SpaceX shares dramatic video of Falcon 9’s crash landing

SpaceX has shared a dramatic video of the Falcon 9 booster’s crash landing on a ship in the Atlantic Ocean after the rocket’s successful Jan. 10 liftoff with supplies for the International Space Station.

SpaceX founder and chief executive Elon Musk posted images from the video on Twitter early Friday, offering commentary on what happened as the 14-story booster descended to a landing barge in the Atlantic Ocean.

The rocket’s first stage descended back to Earth after a nearly three-minute burn to send a Dragon supply ship into space. While the Falcon 9’s upper stage pushed the Dragon spacecraft into orbit, the first stage re-ignited a subset of its nine Merlin engines three times in a flyback maneuver aiming for a precise vertical touchdown on a specially-outfitted vessel 200 miles northeast of Cape Canaveral.

The 14-story booster extended four landing legs and used four grid fins for aerodynamic control on descent, but Musk says the small winglets ran out of hydraulic fluid moments before landing. The rocket lost control and disintegrated in a fireball at impact.

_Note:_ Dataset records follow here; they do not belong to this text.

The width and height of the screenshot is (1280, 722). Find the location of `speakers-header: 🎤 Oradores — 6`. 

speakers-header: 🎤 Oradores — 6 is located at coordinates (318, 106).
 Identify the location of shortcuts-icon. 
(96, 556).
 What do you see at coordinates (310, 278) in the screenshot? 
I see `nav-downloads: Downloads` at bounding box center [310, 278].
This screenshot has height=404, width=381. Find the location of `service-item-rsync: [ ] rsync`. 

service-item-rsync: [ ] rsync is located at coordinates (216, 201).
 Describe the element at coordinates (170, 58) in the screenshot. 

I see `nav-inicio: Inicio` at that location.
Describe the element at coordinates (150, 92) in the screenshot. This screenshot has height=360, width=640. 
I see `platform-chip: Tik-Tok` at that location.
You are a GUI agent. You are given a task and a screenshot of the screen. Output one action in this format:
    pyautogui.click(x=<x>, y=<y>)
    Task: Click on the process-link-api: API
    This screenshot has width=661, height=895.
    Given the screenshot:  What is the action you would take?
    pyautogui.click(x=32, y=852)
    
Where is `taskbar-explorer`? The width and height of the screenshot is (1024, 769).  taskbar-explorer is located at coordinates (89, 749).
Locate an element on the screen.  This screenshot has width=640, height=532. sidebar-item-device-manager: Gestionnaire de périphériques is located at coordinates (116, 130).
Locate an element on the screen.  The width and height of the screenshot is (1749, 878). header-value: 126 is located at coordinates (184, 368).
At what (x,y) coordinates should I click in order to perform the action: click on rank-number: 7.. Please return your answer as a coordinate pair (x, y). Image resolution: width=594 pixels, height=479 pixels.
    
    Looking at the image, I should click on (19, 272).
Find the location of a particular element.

The 300-foot-long ship used for the landing attempt returned to port Jan. 12 in Jacksonville, Florida, showing no obvious signs of damage. Containers housing support equipment on the barge’s deck were blackened and crumpled from the blast.

Credit: Stephen Clark/Spaceflight Now

SpaceX is trying to land a Falcon 9 booster in a bid to make the rocket reusable. The unprecedented flyback to a landing barge had never been tried before.

SpaceX plans another reusability experiment after the Falcon 9’s next launch with NOAA’s Deep Space Climate Observatory, currently scheduled for Jan. 31.

Tory Bruno, president and CEO of SpaceX rival United Launch Alliance, responded to Musk on Twitter, apparently offering help from ULA engineers who worked on an experimental reusable vertical takeoff and landing rocket named the Delta Clipper.

The Delta Clipper was designed by McDonnell Douglas — now Boeing, one of ULA’s parent companies — and flew short hops in the 1990s with funding from the U.S. Defense Department and NASA.